La decisione è stata accolta con entusiasmo dalle istituzioni e dalle filiere. Il ministro dell’Agricoltura, Francesco Lollobrigida, ha parlato di “una festa che appartiene a tutti”, ricordando come la cucina italiana sia espressione di radici profonde e di una creatività capace di trasformare la tradizione in eccellenza. Parole che risuonano con quelle del presidente del Consiglio, Giorgia Meloni, che ha definito il riconoscimento “una vittoria dell’Italia”, capace di dare nuovo slancio a chi ogni giorno coltiva, produce, trasforma e cucina. Un settore che non è solo cultura ma economia reale: filiere che generano lavoro e valore e che esportano oggi circa 70 miliardi di euro di agroalimentare. Il mondo agricolo ha ricordato come questo primato affondi nei territori e nei mille piatti regionali che raccontano secoli di storia e saperi. Coldiretti e Campagna Amica hanno sottolineato che il valore globale della cucina italiana ha raggiunto i 251 miliardi di euro e che questo riconoscimento concretizza l’importanza di un patrimonio che da sempre è ambasciatore dell’Italia nel mondo.

Anche dal fronte politico il traguardo è stato salutato come un risultato di cui il Paese – ovviamente – può andare fiero. Il Partito Democratico ha parlato di “una vittoria dell’Italia e degli italiani”, ricordando però la necessità di costruire politiche di tutela e sviluppo all’altezza di un settore che sostiene centinaia di migliaia di imprese e oltre un milione e mezzo di lavoratori. Non erano mancate, accanto all’annunciato successo, tensioni e polemiche sul ruolo della politica e del servizio pubblico, esplose dopo l’ospitata della premier a “Domenica In” lo scorso settembre. Pd e M5S, per l’occasione, avevano denunciato un uso politico della televisione e la mancanza di confronto su altri dossier internazionali, aprendo un dibattito che ha occupato spazio ma non è riuscito a offuscare il senso profondo di ciò che ha poi portato a questo risultato.

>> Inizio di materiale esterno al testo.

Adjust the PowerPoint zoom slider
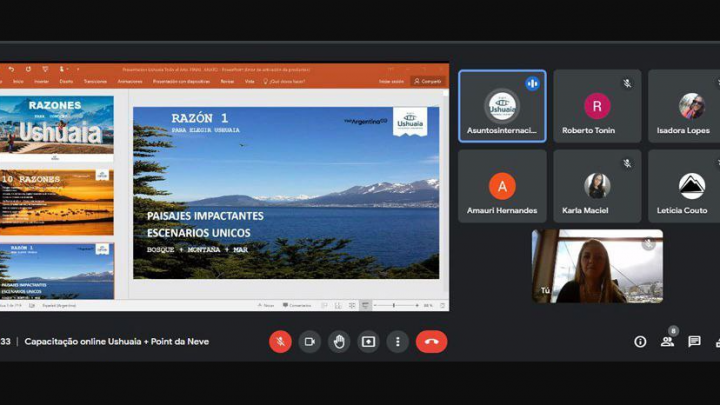720x405 pixels. click(x=393, y=305)
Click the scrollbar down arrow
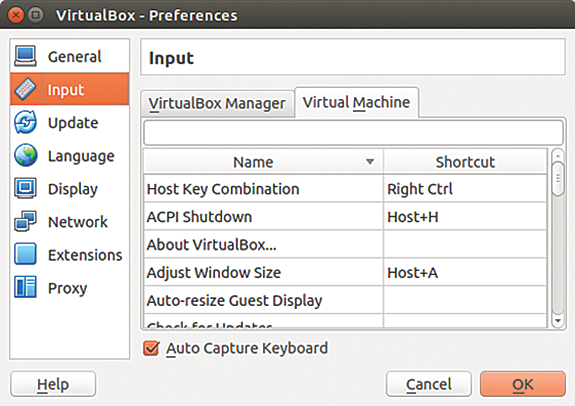The width and height of the screenshot is (575, 406). click(x=558, y=321)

La padrona di casa Mara Venier invece, a distanza di due mesi e in maniera quasi premonitrice, proprio ieri ha preso parte alla quinta giornata di Atreju. Al di là delle divisioni e del confronto politico, alla fine resta solo un fatto: l’Unesco ha certificato ciò che il mondo già riconosce da tempo. La cucina italiana non è soltanto un insieme di ricette, è un patrimonio vivente che unisce generazioni, territori e culture, è identità e lavoro, è bellezza e gusto, è un linguaggio che non ha bisogno di traduzioni. Oggi l’Italia può davvero dirlo con orgoglio: non abbiamo solo inventato piatti, abbiamo inventato un modo di stare al mondo. E questo, nessun riconoscimento potrà mai davvero misurarlo, ma può certamente celebrarlo.